Backup archives migration to Borg
Last weekend I found a number of encrypted hard-drives that were used to do periodic backups from 2006 to 2014. At the time, the backups were made using rsync with hard-links to save only one occurrence of the file if it was not changed since the last backup.
I wanted to check that everything was still there and upgrade this to a Borg repository so that I can profit from compression and deduplication to reduce these backup size further down and store them in a more secure way.
Check the backups
The backups were made using hard-links with one backup corresponding to one folder as follow :
$ ls backups/feronia/
back-2014-06-19T19:05:10/ back-2014-10-10T07:30:00/
back-2014-12-24T14:34:44/ current@
To check that the backups were still readable, I listed the content of the different folders and checked that some known configuration files were present and matched what was expected. This worked until I processed some backups done before I was using awesomewm, when I changed a lot of config files to match my usage instead of using the default ones.
All in all, the backups were still good and readable, I could use these as a basis for the transition to a more robust and space-efficient system.
I saw a number of freezes during the check I interpreted as signs of old age for the spinning rust.
Initialize the Borg backup
The first step is to initialize the borg repository. We will put it on one of the known good backup drive that still has some room. To estimate the space needed for the backups, I took the size of the most recent backup and multiplied by two, as I know that I did not delete a lot of files and that the deduplication will reduce the size of the old backups that contained a lot of checked-out subversion repositories.
So, with a destination for my borg repository, I created a folder on the disk and gave my user read-write rights on this folder.
$ sudo mkdir backups/borg-feronia
$ sudo chown 1000:1000 backups/borg-feronia -R
Then, the creation of the repository with borg :
$ borg init --encryption=repokey backups/borg-feronia
Enter new passphrase:
Enter same passphrase again:
Do you want your passphrase to be displayed for verification? [yN]: n
[...]
I decided to use the repokey
encryption mode.
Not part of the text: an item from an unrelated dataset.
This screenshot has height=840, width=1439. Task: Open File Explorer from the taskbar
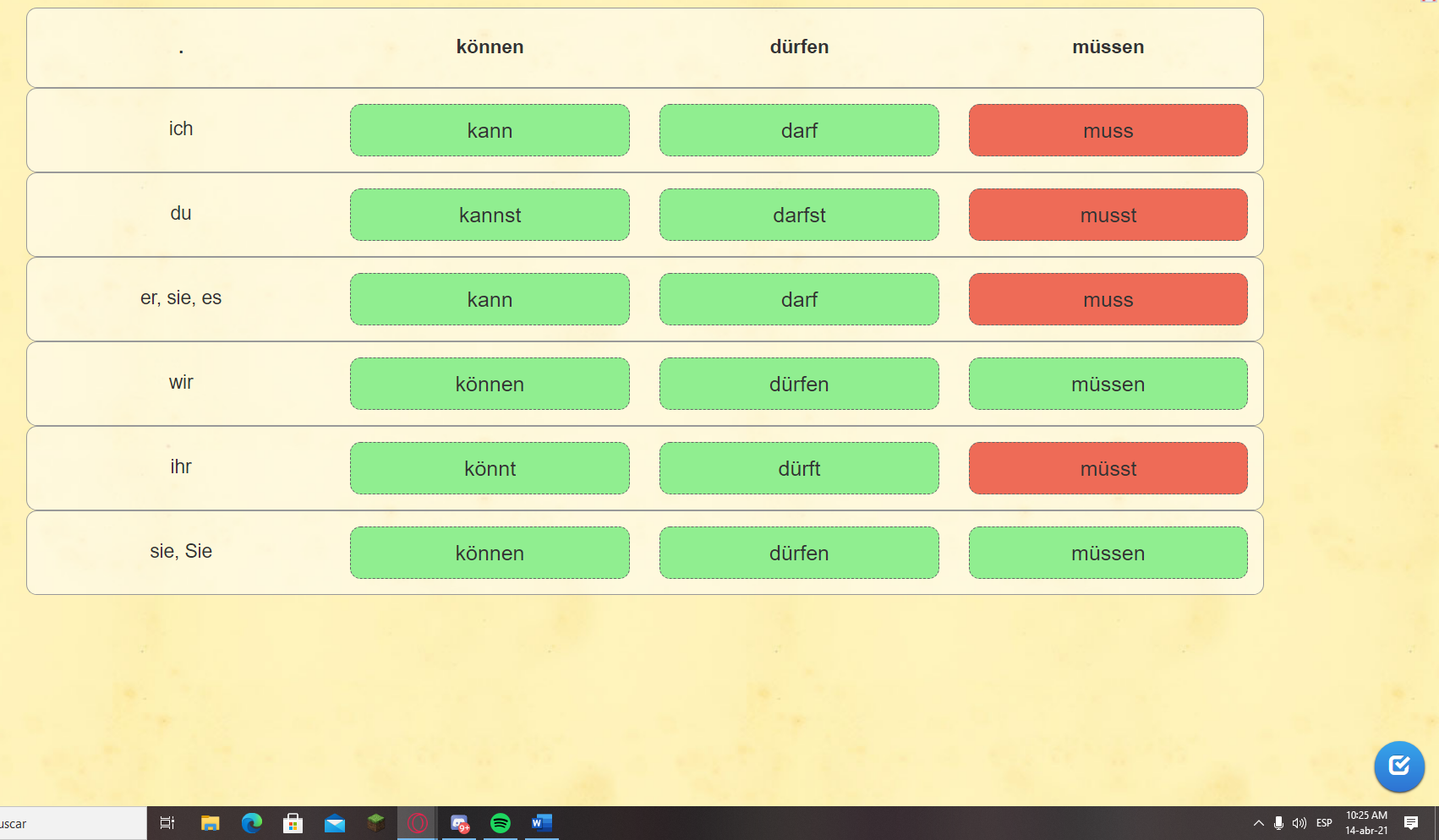211,823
This mode stores the key
in the repository, allowing me to only remember the passphrase and not having
to worry about backuping the key file.
Transfer the existing backups to Borg
The borg repository has been initialized, we can now start migrating the backups from the hard-linked folders into borg.
As borg does not care about hard-links, we can simply loop over the different folders and create a new archive from it. It will take some time because in each directory it will loop over the whole content, hash it, check whether it changed, deduplicate it, compress it and then write it. Each backup of approximately 70 GiB took one hour to migrate on my computer. It seems that the process is limited by the single-thread performance of your CPU.
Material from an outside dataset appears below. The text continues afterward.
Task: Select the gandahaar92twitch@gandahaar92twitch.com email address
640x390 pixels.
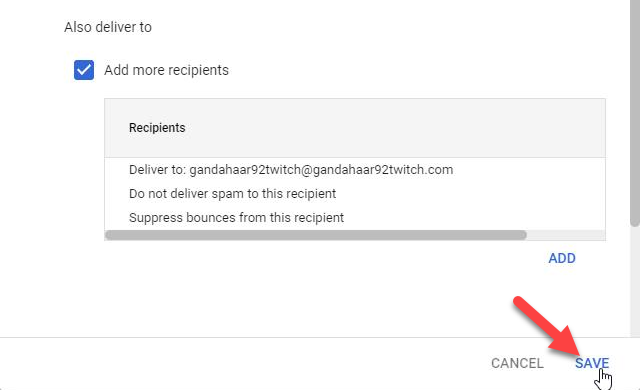Action: click(x=321, y=170)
$ export BORG_PASSPHRASE=asdf
$ for i in back*; do \
archivename=$(echo $i | cut -c 6-15); \
pushd $i; \
borg create --stats --progress ~/backups/borg-feronia::$archivename .; \
popd; \
done;
The env variable will allow us to walk away at this stage and let the computer do its magic for some hours.
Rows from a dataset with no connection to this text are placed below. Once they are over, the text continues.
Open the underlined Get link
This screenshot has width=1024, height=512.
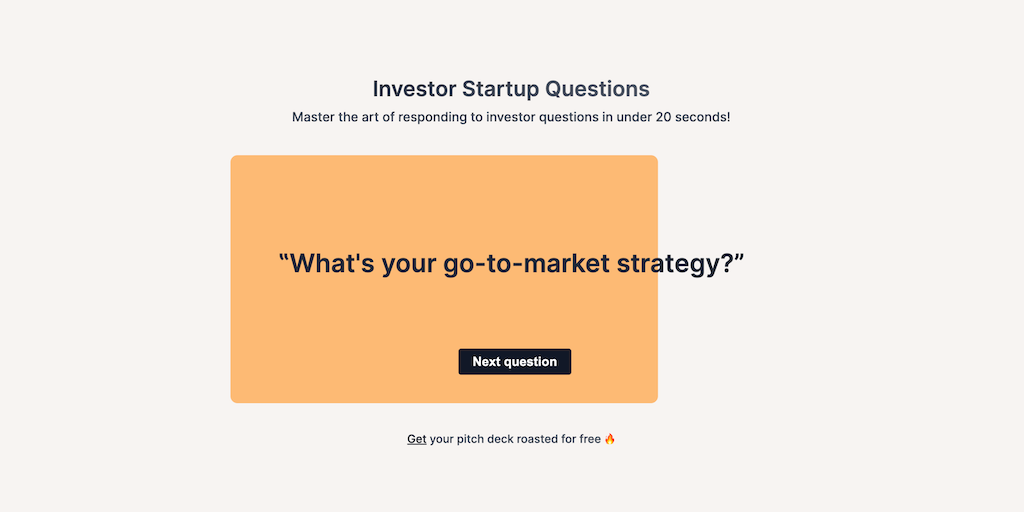pos(417,439)
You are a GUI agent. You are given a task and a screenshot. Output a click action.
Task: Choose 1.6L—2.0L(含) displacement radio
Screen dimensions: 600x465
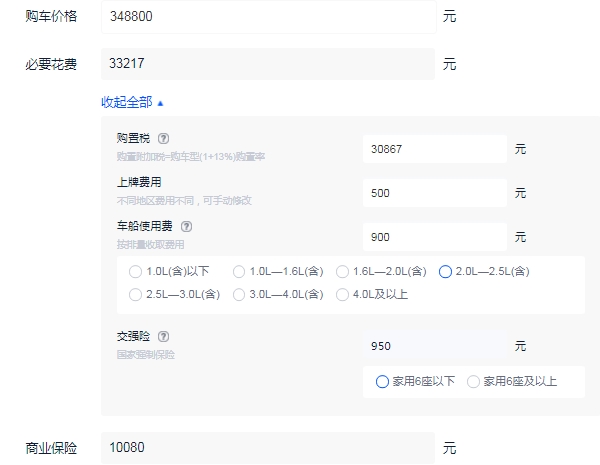343,272
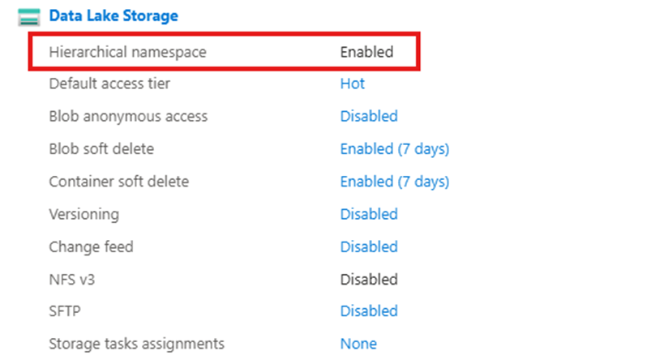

Check the migrated backups
Once the backups have been migrated, we need to check that everything is in order before doing anything else.
I did the same as before, using this time borg list
and borg extract
to check whether the files are present and their content is correct.
Archive these backups
Once the migrated backups have been tested, we can shred the old hard drives that were showing signs of old age.
Since storage is so cheap nowadays, I will also transfer an archive of the Borg backup folder to an online storage service as to be able to retrieve it in case the local storage supports are destroyed or otherwise unreadable in the future.
I choose to simply create a tar archive of the Borg folder and upload it to AWS S3 since these backups will not be updated. Perhaps some day I will add the more recent backups to this setup but for now they are a read-only window into the laptop I had during my studies and during my first jobs.